ACTIVITY A =
Can you edit the records from their start through the line containing "layer-comps-panel-button is located", inclusive, swapping "particular" for "specific" and leaving everything else unchanged?

TEXT PROVIDED =
On May Day 1970, a sleek new aeroplane lands in Everytown, startling the inhabitants who have not seen a new machine in many years. The pilot, John Cabal, emerges and proclaims that the last surviving band of engineers and mechanics known as "World Communications" have formed a civilisation of airmen called "Wings Over the World", based in Basra, Iraq. They have outlawed war and are rebuilding civilisation throughout the Near East and the Mediterranean. Cabal considers the Boss and his band of warlords to be brigands, but offers them the opportunity to join them in rebuilding the world. The Boss immediately rejects the offer and takes Cabal prisoner, forcing him to work for his mechanic Gordon, who struggles to keep the Boss's biplanes airworthy. Gordon takes an Avro 504K up for a test flight and heads for Iraq to alert World Communications.
Gigantic flying wing aircraft arrive over Everytown and saturate its population with sleeping gas globes. The Boss orders his air force to attack, but the obsolete fighters inflict little damage. The people awaken shortly thereafter to find themselves under the control of Wings Over the World and the Boss dead from a fatal allergic reaction to the sleeping gas. Cabal observes, "Dead, and his old world dead with him... and with a new world beginning... And now for the rule of the Airmen and a new life for mankind".
A montage follows, showing decades of technological progress, beginning with Cabal explaining plans for global consolidation by Wings Over the World. By 2036, mankind lives in modern underground cities, including the new Everytown. Civilisation is at last devoted to peace and scientific progress.
All is not well, however. The sculptor Theotocopulos incites the populace to demand a "rest" from all the rush of progress, symbolised by the coming first manned flight around the Moon. The modern-day Luddites are opposed by Oswald Cabal, the head of the governing council and grandson of John Cabal. Oswald Cabal's daughter Catherine and Maurice Passworthy insist on manning the capsule. When a mob later forms and rushes to destroy the space gun, used to propel the projectile toward the Moon, Cabal launches it ahead of schedule.
Later, after the projectile is just a tiny light in the immense night sky, Oswald Cabal delivers a stirring philosophical monologue about what is to come for mankind to his troubled and questioning friend, Raymond Passworthy, the father of Maurice. He speaks passionately for progress and humanity's unending quest for knowledge and advancement as it journeys out into immensity of space to conquer the stars and beyond. He concludes with the rhetorical questions, "All the universe or nothing? Which shall it be, Passworthy? Which shall it be?..."

Cast

;Cast notes
Things to Come sets out a future history from 1940 to 2036. In the screenplay, or "treatment" that Wells published in 1935, before the film was released, the story ends in the year "A.D. 2054".

[Records from a data source]
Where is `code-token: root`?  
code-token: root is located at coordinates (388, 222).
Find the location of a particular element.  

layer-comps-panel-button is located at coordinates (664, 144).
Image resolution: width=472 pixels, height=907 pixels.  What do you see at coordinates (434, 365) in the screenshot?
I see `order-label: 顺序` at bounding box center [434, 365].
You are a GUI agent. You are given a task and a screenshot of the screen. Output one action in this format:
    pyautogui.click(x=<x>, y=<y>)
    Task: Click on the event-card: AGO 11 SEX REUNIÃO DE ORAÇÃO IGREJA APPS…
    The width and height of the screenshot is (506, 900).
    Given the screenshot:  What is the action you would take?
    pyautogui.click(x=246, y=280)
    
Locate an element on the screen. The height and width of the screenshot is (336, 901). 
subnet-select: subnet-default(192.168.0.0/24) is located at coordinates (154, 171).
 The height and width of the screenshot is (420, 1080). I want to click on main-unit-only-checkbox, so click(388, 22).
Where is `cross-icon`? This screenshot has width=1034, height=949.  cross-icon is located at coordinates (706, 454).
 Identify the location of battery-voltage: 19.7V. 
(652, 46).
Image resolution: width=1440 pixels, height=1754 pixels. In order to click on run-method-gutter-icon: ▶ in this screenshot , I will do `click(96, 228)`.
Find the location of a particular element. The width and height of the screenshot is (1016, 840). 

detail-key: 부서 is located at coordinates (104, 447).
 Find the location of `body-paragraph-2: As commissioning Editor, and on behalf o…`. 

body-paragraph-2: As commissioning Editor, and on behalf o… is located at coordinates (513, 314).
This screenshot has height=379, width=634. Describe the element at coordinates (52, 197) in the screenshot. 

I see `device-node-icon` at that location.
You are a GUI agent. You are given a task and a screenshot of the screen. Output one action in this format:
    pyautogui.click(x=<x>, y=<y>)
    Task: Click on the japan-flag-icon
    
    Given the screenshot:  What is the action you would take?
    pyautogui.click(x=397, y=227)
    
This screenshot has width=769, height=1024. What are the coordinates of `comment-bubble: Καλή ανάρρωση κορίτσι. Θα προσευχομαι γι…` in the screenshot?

ACTIVITY B =
Would you proceed with the text about the film Things to Come, picking up after its last sentence?

ANSWER SPACE A =
Where is `code-token: root`?  
code-token: root is located at coordinates (388, 222).
Find the location of a specific element.  

layer-comps-panel-button is located at coordinates (664, 144).

ANSWER SPACE B =
Wells is sometimes incorrectly assumed to have had a degree of control over the project that was unprecedented for a screenwriter, and personally supervised nearly every aspect of the film. Posters and the main title bill the film as "H. G. Wells' Things to Come", with "an Alexander Korda production" appearing in smaller type. In fact, Wells ultimately had no control over the finished product, with the result that many scenes, although shot, were either truncated or not included in the finished film. The rough-cut reputedly ran to 130 minutes; the version submitted to the British Board of Film Censors was 117m 13s; it was released as 108m 40s in the UK, and 96m 24s in the United States. Wells's script and selected production notes were published in book form in 1935 and reprinted in 1940 and 1975. An academic edition annotated by Leon Stover was published in 2007. The script contains many scenes that were either never filmed or no longer exist, although the extant footage also includes scenes not in the published script.
Wells originally wanted the music to be recorded in advance, and have the film constructed around the music, but this would have impeded editing, and so the score, by Arthur Bliss, was fitted to the film afterwards in a more conventional way. A concert suite drawn from the film has remained popular; as of 2015, there are numerous recordings of it in print.
After filming had already begun, the Hungarian abstract artist and experimental filmmaker László Moholy-Nagy was commissioned to produce some of the effects sequences for the re-building of Everytown. Moholy-Nagy's approach was partly to treat it as an abstract light show, but only some 90 seconds of material was used, e.g. a protective-suited figure behind corrugated glass. In the autumn of 1975 a researcher found a further four sequences which had been discarded.
The art design in the film is by Vincent Korda, brother of the producer. The futuristic city of Everytown in the film is based on London: a facsimile of St Paul's Cathedral can be seen in the background.

Reception

Things to Come was voted the ninth best British film of 1936.
It was the 16th most popular film at the British box office in 1935–36.
Writing for The Spectator in 1936, Graham Greene gave the film a mixed review. Although Greene made it clear that "a third of the film is magnificent", the second third seemed implausible, and the last third of the film with the introduction of the "Great Conspiracy" begins to lose all interest for Greene. The optimism and idealism comes off as naive for Greene.
Science fiction historian Gary Westfahl has stated: "Things to Come qualifies as the first true masterpiece of science fiction cinema, and those who complain about its awkward pace and uninvolving characters are not understanding Wells's message, which is that the lives and actions of individuals are unimportant when compared to the progress and destiny of the entire human race".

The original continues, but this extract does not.